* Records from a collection

---*---

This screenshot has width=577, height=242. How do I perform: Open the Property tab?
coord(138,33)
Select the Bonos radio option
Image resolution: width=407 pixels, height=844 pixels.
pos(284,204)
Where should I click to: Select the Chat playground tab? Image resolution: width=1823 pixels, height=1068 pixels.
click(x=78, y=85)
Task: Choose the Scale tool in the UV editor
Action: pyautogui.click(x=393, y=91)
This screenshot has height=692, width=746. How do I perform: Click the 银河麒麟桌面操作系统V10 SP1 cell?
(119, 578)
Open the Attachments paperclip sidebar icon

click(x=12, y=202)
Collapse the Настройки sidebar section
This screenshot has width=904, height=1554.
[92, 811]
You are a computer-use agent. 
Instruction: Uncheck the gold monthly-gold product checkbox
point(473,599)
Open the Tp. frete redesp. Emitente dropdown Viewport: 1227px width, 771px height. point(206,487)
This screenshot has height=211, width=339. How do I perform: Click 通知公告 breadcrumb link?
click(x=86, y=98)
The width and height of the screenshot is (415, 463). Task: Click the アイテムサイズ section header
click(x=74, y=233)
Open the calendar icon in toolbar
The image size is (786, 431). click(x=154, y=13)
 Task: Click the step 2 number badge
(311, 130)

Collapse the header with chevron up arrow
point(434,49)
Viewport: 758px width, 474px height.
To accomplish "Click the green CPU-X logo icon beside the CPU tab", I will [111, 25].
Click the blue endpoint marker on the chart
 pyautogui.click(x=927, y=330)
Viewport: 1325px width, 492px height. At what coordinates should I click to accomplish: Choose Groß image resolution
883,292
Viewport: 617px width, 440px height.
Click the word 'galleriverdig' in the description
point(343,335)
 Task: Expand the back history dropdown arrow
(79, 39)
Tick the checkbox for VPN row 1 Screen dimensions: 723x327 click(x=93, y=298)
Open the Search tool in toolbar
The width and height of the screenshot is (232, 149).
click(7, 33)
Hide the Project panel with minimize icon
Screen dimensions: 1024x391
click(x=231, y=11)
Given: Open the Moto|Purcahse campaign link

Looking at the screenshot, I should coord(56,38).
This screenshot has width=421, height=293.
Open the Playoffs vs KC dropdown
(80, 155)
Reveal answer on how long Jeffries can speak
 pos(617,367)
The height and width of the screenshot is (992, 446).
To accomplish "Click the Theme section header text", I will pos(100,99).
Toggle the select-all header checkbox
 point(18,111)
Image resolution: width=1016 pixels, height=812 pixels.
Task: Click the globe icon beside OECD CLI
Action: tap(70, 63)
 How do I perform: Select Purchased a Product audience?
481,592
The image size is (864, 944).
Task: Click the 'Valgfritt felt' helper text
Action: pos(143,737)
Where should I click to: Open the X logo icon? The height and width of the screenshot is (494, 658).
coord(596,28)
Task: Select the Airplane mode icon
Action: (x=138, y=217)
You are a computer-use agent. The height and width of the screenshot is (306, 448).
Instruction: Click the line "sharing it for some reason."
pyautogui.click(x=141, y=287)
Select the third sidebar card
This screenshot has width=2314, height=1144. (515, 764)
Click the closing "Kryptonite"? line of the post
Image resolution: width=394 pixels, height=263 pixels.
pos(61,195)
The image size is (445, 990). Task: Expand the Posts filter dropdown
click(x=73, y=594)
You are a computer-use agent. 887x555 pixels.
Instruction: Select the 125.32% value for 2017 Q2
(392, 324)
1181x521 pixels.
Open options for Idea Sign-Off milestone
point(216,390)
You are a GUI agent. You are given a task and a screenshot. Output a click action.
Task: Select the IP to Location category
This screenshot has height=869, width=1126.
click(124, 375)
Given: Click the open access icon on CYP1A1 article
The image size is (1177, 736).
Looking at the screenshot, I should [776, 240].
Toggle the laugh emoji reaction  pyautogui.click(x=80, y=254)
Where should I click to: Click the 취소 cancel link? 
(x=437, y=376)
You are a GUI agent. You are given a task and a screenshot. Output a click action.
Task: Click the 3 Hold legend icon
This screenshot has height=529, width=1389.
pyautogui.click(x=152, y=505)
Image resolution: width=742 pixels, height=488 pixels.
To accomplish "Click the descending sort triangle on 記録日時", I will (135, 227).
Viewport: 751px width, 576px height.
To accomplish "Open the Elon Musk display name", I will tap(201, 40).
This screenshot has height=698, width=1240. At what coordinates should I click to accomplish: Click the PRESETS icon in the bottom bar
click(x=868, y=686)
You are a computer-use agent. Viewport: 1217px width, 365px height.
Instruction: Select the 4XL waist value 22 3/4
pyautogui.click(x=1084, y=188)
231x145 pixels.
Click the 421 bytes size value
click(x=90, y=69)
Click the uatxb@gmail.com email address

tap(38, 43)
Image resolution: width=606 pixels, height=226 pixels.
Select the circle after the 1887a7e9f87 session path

---*---

None of the records may be left out; each is to be restated exactly.

This screenshot has width=577, height=242. How do I perform: Open the Property tab?
coord(138,33)
Select the Bonos radio option
Image resolution: width=407 pixels, height=844 pixels.
pos(284,204)
Where should I click to: Select the Chat playground tab? Image resolution: width=1823 pixels, height=1068 pixels.
click(x=78, y=85)
Task: Choose the Scale tool in the UV editor
Action: pyautogui.click(x=393, y=91)
This screenshot has height=692, width=746. How do I perform: Click the 银河麒麟桌面操作系统V10 SP1 cell?
(119, 578)
Open the Attachments paperclip sidebar icon

click(x=12, y=202)
Collapse the Настройки sidebar section
This screenshot has width=904, height=1554.
[92, 811]
You are a computer-use agent. 
Instruction: Uncheck the gold monthly-gold product checkbox
point(473,599)
Open the Tp. frete redesp. Emitente dropdown Viewport: 1227px width, 771px height. point(206,487)
This screenshot has height=211, width=339. How do I perform: Click 通知公告 breadcrumb link?
click(x=86, y=98)
The width and height of the screenshot is (415, 463). Task: Click the アイテムサイズ section header
click(x=74, y=233)
Open the calendar icon in toolbar
The image size is (786, 431). click(x=154, y=13)
 Task: Click the step 2 number badge
(311, 130)

Collapse the header with chevron up arrow
point(434,49)
Viewport: 758px width, 474px height.
To accomplish "Click the green CPU-X logo icon beside the CPU tab", I will [111, 25].
Click the blue endpoint marker on the chart
 pyautogui.click(x=927, y=330)
Viewport: 1325px width, 492px height. At what coordinates should I click to accomplish: Choose Groß image resolution
883,292
Viewport: 617px width, 440px height.
Click the word 'galleriverdig' in the description
point(343,335)
 Task: Expand the back history dropdown arrow
(79, 39)
Tick the checkbox for VPN row 1 Screen dimensions: 723x327 click(x=93, y=298)
Open the Search tool in toolbar
The width and height of the screenshot is (232, 149).
click(7, 33)
Hide the Project panel with minimize icon
Screen dimensions: 1024x391
click(x=231, y=11)
Given: Open the Moto|Purcahse campaign link

Looking at the screenshot, I should coord(56,38).
This screenshot has width=421, height=293.
Open the Playoffs vs KC dropdown
(80, 155)
Reveal answer on how long Jeffries can speak
 pos(617,367)
The height and width of the screenshot is (992, 446).
To accomplish "Click the Theme section header text", I will pos(100,99).
Toggle the select-all header checkbox
 point(18,111)
Image resolution: width=1016 pixels, height=812 pixels.
Task: Click the globe icon beside OECD CLI
Action: tap(70, 63)
 How do I perform: Select Purchased a Product audience?
481,592
The image size is (864, 944).
Task: Click the 'Valgfritt felt' helper text
Action: pos(143,737)
Where should I click to: Open the X logo icon? The height and width of the screenshot is (494, 658).
coord(596,28)
Task: Select the Airplane mode icon
Action: (x=138, y=217)
You are a computer-use agent. The height and width of the screenshot is (306, 448).
Instruction: Click the line "sharing it for some reason."
pyautogui.click(x=141, y=287)
Select the third sidebar card
This screenshot has width=2314, height=1144. (515, 764)
Click the closing "Kryptonite"? line of the post
Image resolution: width=394 pixels, height=263 pixels.
pos(61,195)
The image size is (445, 990). Task: Expand the Posts filter dropdown
click(x=73, y=594)
You are a computer-use agent. 887x555 pixels.
Instruction: Select the 125.32% value for 2017 Q2
(392, 324)
1181x521 pixels.
Open options for Idea Sign-Off milestone
point(216,390)
You are a GUI agent. You are given a task and a screenshot. Output a click action.
Task: Select the IP to Location category
This screenshot has height=869, width=1126.
click(124, 375)
Given: Click the open access icon on CYP1A1 article
The image size is (1177, 736).
Looking at the screenshot, I should [776, 240].
Toggle the laugh emoji reaction  pyautogui.click(x=80, y=254)
Where should I click to: Click the 취소 cancel link? 
(x=437, y=376)
You are a GUI agent. You are given a task and a screenshot. Output a click action.
Task: Click the 3 Hold legend icon
This screenshot has height=529, width=1389.
pyautogui.click(x=152, y=505)
Image resolution: width=742 pixels, height=488 pixels.
To accomplish "Click the descending sort triangle on 記録日時", I will (135, 227).
Viewport: 751px width, 576px height.
To accomplish "Open the Elon Musk display name", I will tap(201, 40).
This screenshot has height=698, width=1240. At what coordinates should I click to accomplish: Click the PRESETS icon in the bottom bar
click(x=868, y=686)
You are a computer-use agent. Viewport: 1217px width, 365px height.
Instruction: Select the 4XL waist value 22 3/4
pyautogui.click(x=1084, y=188)
231x145 pixels.
Click the 421 bytes size value
click(x=90, y=69)
Click the uatxb@gmail.com email address

tap(38, 43)
Image resolution: width=606 pixels, height=226 pixels.
Select the circle after the 1887a7e9f87 session path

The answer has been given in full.